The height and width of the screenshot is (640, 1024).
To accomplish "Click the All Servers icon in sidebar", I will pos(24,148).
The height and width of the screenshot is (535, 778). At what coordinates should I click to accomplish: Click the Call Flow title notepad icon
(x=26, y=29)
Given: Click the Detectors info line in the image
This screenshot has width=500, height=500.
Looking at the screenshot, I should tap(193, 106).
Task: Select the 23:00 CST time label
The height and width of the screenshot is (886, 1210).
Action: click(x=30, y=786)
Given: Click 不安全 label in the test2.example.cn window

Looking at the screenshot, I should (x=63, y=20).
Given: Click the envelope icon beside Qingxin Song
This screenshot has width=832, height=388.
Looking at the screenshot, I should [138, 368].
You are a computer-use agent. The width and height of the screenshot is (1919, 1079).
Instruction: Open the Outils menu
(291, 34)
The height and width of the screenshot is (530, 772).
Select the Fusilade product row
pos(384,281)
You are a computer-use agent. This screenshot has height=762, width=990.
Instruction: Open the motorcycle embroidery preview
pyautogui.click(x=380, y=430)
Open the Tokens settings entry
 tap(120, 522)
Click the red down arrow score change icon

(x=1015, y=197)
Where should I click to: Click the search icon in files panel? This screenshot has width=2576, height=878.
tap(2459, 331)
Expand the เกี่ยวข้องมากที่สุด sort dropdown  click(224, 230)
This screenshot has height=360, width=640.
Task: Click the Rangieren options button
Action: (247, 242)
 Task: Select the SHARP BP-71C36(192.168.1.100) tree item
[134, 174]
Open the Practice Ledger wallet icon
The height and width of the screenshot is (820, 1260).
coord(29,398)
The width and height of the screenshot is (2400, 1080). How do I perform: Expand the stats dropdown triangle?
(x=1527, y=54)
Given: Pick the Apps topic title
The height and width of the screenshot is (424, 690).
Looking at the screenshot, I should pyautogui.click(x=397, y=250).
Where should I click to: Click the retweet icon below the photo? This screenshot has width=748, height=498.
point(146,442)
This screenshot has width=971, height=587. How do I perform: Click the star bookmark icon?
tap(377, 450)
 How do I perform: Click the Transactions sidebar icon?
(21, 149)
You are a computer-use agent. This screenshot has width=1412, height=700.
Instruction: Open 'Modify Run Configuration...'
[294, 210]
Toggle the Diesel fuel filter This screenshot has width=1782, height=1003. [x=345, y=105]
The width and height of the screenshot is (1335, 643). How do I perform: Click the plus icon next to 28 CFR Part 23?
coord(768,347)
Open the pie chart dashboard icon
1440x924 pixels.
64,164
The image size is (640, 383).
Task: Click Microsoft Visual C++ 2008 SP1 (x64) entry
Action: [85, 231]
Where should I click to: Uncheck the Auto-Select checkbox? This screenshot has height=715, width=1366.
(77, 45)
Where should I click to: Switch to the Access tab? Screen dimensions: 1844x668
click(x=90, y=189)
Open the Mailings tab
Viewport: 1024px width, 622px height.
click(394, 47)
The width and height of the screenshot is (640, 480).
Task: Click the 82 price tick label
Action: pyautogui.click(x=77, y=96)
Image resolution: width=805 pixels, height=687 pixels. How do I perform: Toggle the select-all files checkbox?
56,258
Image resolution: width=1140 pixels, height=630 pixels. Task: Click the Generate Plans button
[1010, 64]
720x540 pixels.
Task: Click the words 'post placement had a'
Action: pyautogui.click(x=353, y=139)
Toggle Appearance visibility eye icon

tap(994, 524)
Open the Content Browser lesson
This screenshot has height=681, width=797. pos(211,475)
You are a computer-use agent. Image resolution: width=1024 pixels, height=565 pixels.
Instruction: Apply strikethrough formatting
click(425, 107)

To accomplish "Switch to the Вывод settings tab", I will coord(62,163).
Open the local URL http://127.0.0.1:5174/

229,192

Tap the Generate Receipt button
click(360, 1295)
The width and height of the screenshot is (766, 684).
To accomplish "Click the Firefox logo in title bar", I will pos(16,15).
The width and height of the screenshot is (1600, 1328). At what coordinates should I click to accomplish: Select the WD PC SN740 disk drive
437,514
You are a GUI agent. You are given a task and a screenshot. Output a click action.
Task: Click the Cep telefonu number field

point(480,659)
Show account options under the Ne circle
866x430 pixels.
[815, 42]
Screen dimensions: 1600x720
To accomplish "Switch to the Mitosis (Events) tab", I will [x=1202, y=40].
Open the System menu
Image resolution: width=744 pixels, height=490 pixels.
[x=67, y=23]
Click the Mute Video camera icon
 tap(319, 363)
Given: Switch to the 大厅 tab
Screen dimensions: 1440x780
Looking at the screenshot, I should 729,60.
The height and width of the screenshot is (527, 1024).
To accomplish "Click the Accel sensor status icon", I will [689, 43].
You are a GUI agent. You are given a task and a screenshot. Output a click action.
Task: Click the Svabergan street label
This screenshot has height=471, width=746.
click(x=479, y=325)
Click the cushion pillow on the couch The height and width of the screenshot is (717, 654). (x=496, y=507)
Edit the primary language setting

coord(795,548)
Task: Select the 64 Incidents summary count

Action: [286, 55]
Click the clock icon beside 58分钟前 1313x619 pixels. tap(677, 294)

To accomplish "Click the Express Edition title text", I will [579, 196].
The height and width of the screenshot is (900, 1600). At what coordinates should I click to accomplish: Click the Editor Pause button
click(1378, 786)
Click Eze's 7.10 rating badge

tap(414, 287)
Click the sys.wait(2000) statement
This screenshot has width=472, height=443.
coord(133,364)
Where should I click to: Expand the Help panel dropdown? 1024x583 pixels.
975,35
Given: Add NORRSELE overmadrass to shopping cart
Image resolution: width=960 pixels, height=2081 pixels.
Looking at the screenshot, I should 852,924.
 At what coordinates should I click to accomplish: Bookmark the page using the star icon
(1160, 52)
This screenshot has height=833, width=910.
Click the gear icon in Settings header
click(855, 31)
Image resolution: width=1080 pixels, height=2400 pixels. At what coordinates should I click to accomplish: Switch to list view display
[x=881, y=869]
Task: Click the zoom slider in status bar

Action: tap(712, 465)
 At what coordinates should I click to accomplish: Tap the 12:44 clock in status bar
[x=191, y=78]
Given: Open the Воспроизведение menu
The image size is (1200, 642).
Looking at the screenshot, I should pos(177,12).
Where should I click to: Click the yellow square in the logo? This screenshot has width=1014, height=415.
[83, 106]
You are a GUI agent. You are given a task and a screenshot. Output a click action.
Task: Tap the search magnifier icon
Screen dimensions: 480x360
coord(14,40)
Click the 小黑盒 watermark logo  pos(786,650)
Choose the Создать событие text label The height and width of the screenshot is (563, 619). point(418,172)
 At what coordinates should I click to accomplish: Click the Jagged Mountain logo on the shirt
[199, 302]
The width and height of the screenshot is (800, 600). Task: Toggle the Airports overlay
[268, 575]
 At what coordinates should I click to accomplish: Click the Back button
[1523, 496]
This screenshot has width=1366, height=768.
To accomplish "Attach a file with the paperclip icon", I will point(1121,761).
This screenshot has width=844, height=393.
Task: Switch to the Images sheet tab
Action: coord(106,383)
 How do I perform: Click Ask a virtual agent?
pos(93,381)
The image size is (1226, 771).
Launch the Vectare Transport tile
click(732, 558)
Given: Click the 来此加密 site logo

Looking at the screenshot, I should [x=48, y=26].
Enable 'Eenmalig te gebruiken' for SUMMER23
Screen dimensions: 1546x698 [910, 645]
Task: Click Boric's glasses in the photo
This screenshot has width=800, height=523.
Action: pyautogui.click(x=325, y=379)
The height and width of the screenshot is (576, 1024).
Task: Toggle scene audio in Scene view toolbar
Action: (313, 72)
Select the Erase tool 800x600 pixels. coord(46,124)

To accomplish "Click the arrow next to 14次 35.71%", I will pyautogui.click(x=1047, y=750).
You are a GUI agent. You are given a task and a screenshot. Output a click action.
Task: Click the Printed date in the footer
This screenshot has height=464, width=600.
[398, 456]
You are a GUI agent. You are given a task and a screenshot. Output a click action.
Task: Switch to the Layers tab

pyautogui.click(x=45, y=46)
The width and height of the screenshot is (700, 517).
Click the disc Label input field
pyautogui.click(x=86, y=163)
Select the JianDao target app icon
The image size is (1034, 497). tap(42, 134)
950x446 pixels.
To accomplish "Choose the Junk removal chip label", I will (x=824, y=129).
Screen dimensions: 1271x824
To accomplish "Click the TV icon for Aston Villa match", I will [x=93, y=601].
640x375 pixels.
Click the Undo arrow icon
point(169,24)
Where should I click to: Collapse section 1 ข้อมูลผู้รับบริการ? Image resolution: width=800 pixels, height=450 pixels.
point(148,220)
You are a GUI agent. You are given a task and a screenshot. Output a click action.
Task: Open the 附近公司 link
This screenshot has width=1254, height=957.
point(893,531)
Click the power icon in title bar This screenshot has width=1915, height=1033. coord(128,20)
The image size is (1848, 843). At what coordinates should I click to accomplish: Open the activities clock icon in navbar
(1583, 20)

§ **What needs to be done**: Only one number is wanted: how many lines of the listing above hold the word "Choose".

§ **Answer box**: 2